┌────────

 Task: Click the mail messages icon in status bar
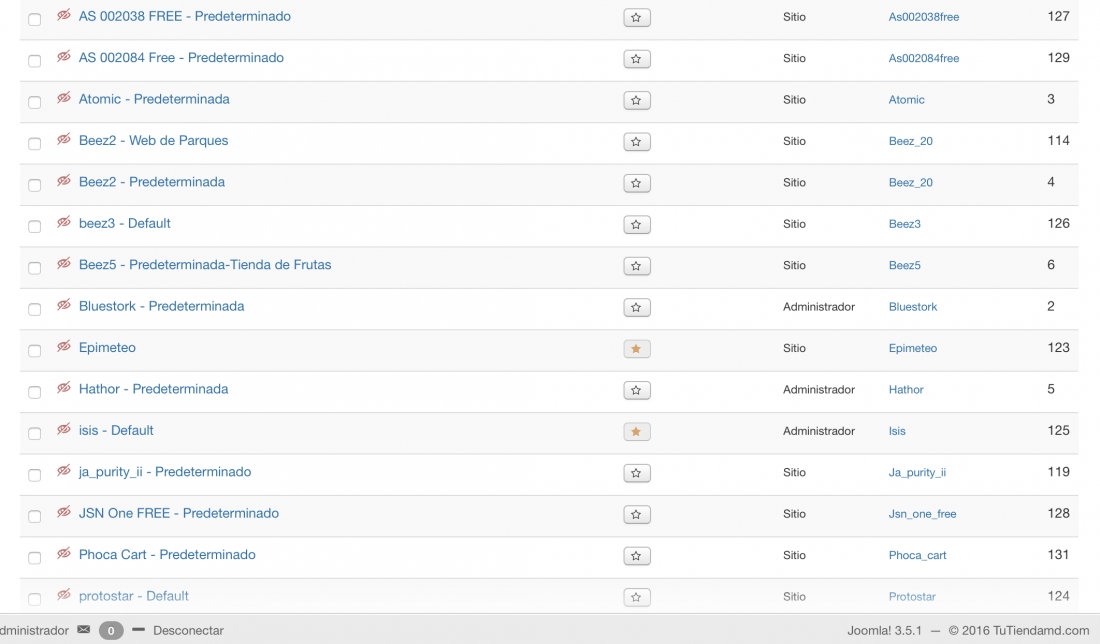click(83, 629)

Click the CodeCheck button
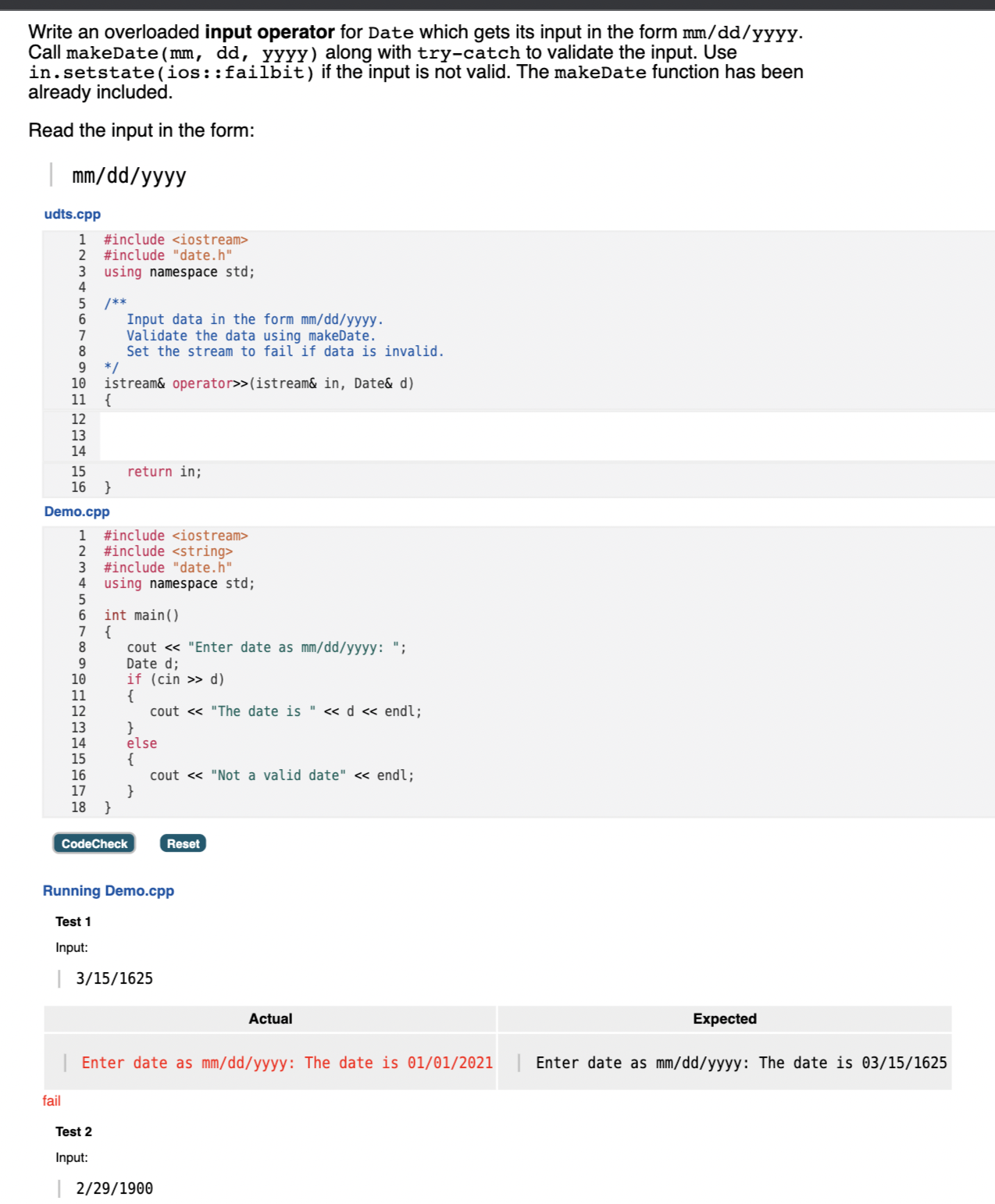coord(93,842)
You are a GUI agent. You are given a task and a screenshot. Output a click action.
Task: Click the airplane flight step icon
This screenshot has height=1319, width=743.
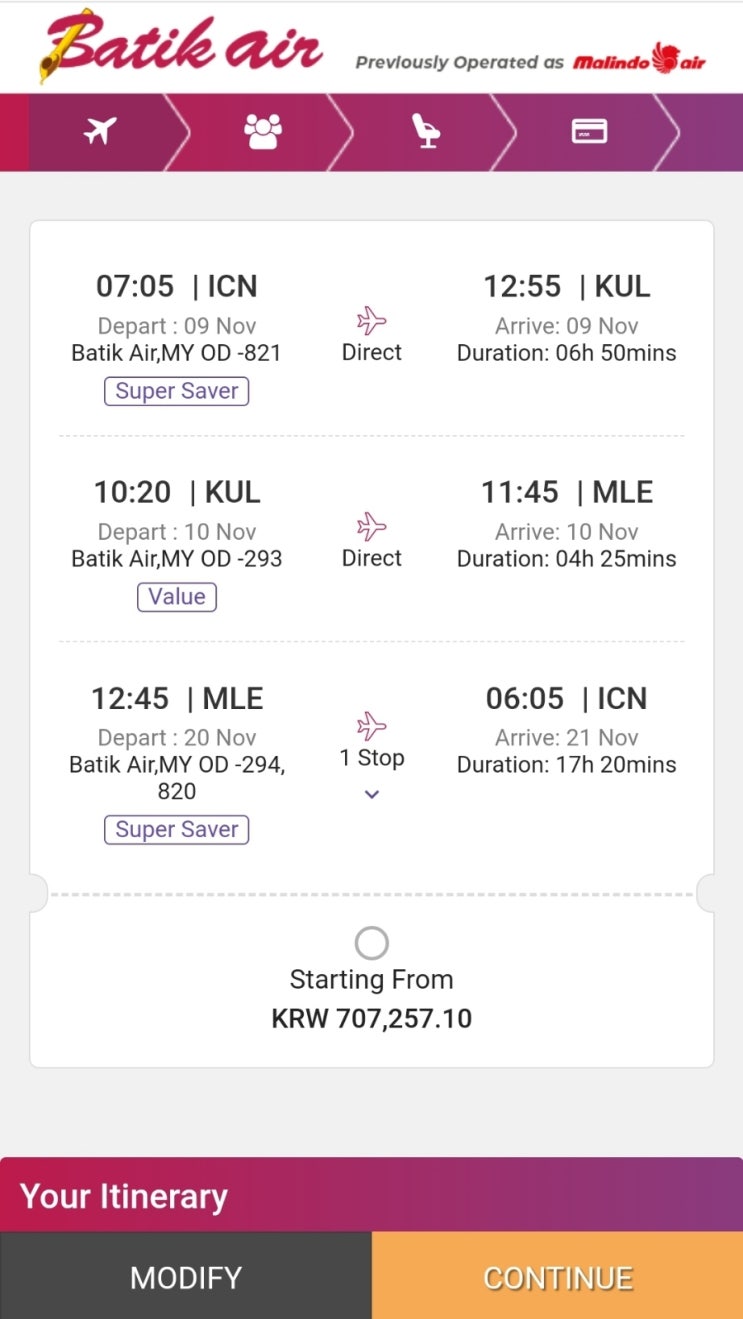pyautogui.click(x=100, y=131)
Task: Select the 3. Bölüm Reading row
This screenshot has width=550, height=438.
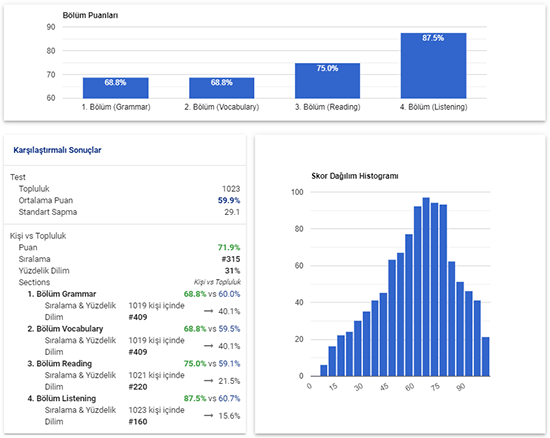Action: [x=134, y=364]
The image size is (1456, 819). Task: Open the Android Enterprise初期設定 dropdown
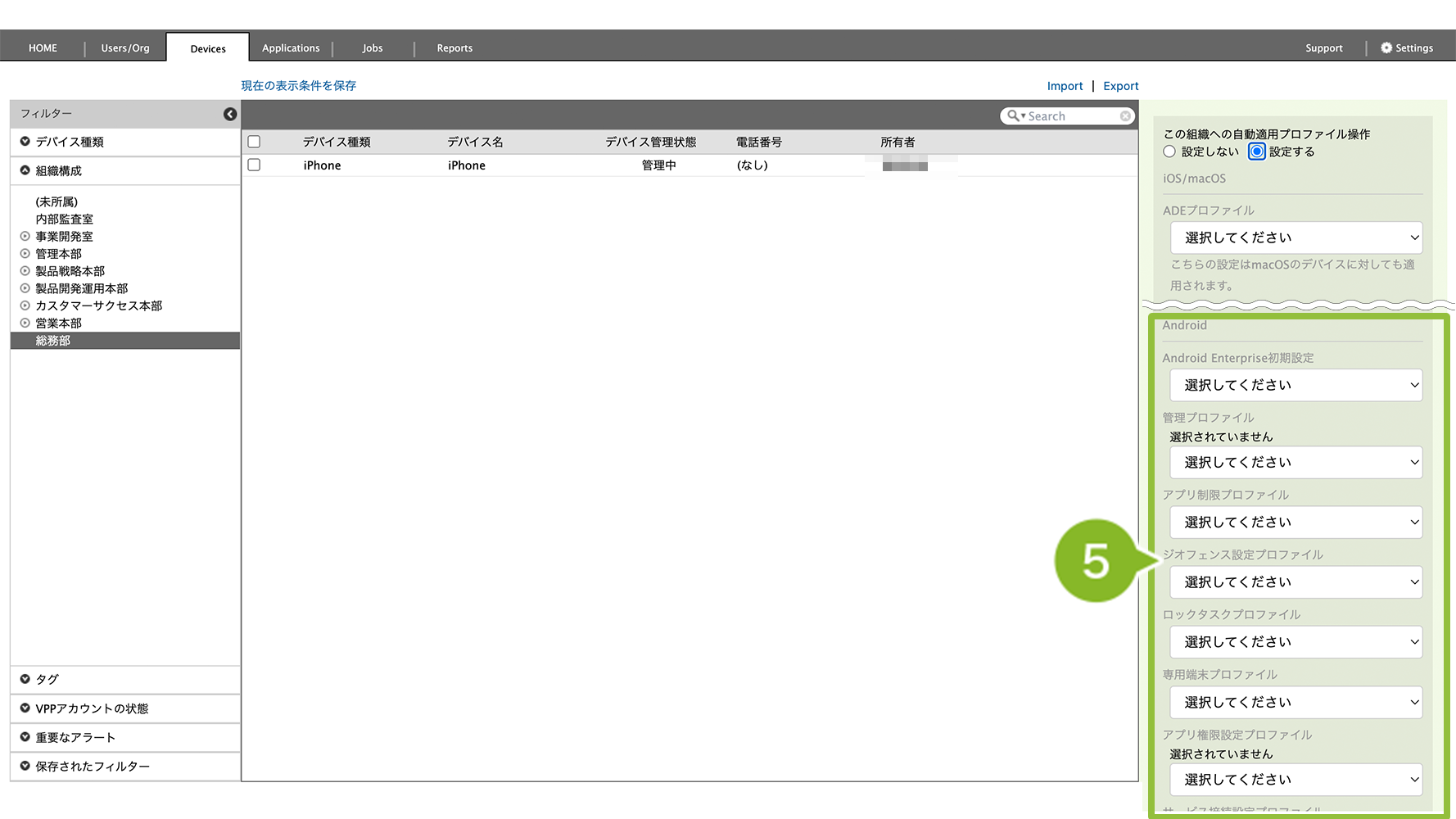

└────────

EXERCISE PROMPT. Exact copies of the lines from the one containing "Task: Select the 3. Bölüm Reading row" through the end of the records above are required, with no pictures among them.

OUTPUT FOR THIS EXERCISE.
Task: Select the 3. Bölüm Reading row
This screenshot has width=550, height=438.
Action: [x=134, y=364]
The image size is (1456, 819). Task: Open the Android Enterprise初期設定 dropdown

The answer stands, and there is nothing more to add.